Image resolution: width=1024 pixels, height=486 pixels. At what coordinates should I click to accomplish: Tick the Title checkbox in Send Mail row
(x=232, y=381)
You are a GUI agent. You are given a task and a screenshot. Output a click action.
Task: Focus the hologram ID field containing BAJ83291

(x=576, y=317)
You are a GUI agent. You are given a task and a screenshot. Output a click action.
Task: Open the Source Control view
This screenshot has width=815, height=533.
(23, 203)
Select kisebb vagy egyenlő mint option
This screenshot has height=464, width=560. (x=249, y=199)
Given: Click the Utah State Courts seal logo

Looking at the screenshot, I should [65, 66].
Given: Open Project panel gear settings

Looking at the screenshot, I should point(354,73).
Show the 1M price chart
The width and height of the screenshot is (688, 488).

○ ○ ○ ○ ○

### [ACTIVITY]
The material is to be written out once more, exactly and in full.

### [ANSWER FOR THE TASK]
Image resolution: width=1024 pixels, height=486 pixels. At what coordinates should I click to accomplish: Tick the Title checkbox in Send Mail row
(x=232, y=381)
You are a GUI agent. You are given a task and a screenshot. Output a click action.
Task: Focus the hologram ID field containing BAJ83291

(x=576, y=317)
You are a GUI agent. You are given a task and a screenshot. Output a click action.
Task: Open the Source Control view
This screenshot has width=815, height=533.
(23, 203)
Select kisebb vagy egyenlő mint option
This screenshot has height=464, width=560. (x=249, y=199)
Given: Click the Utah State Courts seal logo

Looking at the screenshot, I should [65, 66].
Given: Open Project panel gear settings

Looking at the screenshot, I should point(354,73).
Show the 1M price chart
The width and height of the screenshot is (688, 488).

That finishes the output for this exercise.